Either they did not read their own previous pizza buffet study, or they do not consider it to be part of the literature, because in that paper they found ratings for overall taste, taste of first slice, and taste of last slice to all be higher in the lower price group, albeit with different levels of significance (Just and Wansink, 2011). However, in the later study they again found the exact opposite, but did not comment on the discrepancy.

Anaya et al. summarize:

Of course, there is a parsimonious explanation for these contradictory results in two apparently similar studies, namely that one or both sets of results are the consequence of modeling noise. Given the poor quality of the released data from the more recent articles . . . it seems quite likely that this is the correct explanation for the second set of studies, at least.

And this:

No good theory, no good data, no good statistics, no problem. Again, see here for the full story.

Not the worst of it

And, remember, those 4 pizzagate papers are not the worst things Wansink has published. They’re only the first four articles that anyone bothered to examine carefully enough to see all the data problems.

There was this example dug up by Nick Brown:

A further lack of randomness can be observed in the last digits of the means and F statistics in the three published tables of results . . . Here is a plot of the number of times each decimal digit appears in the last position in these tables:

These don’t look like so much like real data but they do seem consistent with someone making up numbers and not wanting them to seem too round, and not being careful to include enough 0’s and 5’s in the last digits.

And this discovery by Tim van der Zee:

Wansink, B., Cheney, M. M., & Chan, N. (2003).

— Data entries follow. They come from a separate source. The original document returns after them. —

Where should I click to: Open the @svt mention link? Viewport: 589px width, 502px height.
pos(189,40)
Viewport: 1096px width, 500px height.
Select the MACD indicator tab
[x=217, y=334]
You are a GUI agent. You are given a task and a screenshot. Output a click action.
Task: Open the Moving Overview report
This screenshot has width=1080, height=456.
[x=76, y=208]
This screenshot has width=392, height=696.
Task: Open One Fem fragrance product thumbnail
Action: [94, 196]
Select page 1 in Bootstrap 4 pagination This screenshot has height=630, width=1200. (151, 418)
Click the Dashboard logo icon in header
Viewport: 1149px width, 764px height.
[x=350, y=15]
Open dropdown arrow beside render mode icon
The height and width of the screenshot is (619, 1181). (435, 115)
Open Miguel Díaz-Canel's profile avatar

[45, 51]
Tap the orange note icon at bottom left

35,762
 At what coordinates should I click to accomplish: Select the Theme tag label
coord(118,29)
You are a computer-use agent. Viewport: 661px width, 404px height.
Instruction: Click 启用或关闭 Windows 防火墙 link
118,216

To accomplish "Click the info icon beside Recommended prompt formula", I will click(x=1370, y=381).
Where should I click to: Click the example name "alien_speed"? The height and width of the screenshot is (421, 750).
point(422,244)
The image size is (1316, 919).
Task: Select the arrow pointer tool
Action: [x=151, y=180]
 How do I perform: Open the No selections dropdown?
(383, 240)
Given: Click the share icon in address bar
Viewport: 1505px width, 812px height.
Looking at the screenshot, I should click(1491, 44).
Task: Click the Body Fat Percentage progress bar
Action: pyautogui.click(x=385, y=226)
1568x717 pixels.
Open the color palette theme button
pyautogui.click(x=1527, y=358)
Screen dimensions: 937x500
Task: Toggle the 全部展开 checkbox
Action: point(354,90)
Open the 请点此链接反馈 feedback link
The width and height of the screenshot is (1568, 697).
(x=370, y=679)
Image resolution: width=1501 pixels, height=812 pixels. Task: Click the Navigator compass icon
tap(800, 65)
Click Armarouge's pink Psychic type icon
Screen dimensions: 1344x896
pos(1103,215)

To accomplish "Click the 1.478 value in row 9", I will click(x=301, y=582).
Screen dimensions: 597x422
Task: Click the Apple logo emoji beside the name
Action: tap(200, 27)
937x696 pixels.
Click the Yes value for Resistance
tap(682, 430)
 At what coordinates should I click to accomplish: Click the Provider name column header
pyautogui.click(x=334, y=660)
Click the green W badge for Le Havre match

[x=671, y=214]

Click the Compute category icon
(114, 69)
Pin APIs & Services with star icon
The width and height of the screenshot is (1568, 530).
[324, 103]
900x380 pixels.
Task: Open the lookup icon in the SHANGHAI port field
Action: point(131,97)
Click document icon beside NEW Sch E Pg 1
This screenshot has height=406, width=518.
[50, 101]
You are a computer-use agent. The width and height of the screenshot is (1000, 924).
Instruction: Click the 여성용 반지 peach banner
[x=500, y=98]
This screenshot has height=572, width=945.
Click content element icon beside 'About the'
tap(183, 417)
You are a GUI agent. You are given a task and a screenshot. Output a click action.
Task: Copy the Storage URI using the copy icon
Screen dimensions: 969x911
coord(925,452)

Exploring comfort food preferences across age and gender. Physiology & Behavior, 79(4), 739-747.

Citations: 334

Using the provided summary statistics such as mean, test statistics, and additional given constraints it was calculated that the data set underlying this study is highly suspicious. For example, given the information which is provided in the article the response data for a Likert scale question should look like this:

Furthermore, although this is the most extreme possible version given the constraints described in the article, it is still not consistent with the provided information.

In addition, there are more issues with impossible or highly implausible data.

And:

Sığırcı, Ö, Rockmore, M., & Wansink, B. (2016). How traumatic violence permanently changes shopping behavior. Frontiers in Psychology, 7,

Citations: 0

This study is about World War II veterans. Given the mean age stated in the article, the distribution of age can only look very similar to this:

The article claims that the majority of the respondents were 18 to 18.5 years old at the end of WW2 whilst also have experienced repeated heavy combat. Almost no soldiers could have had any other age than 18.

In addition, the article claims over 20% of the war veterans were women, while women only officially obtained the right to serve in combat very recently.

There’s lots more at the link.

From the NIH guidelines on research misconduct:

Falsification: Manipulating research materials, equipment, or processes, or changing or omitting data or results such that the research is not accurately represented in the research record.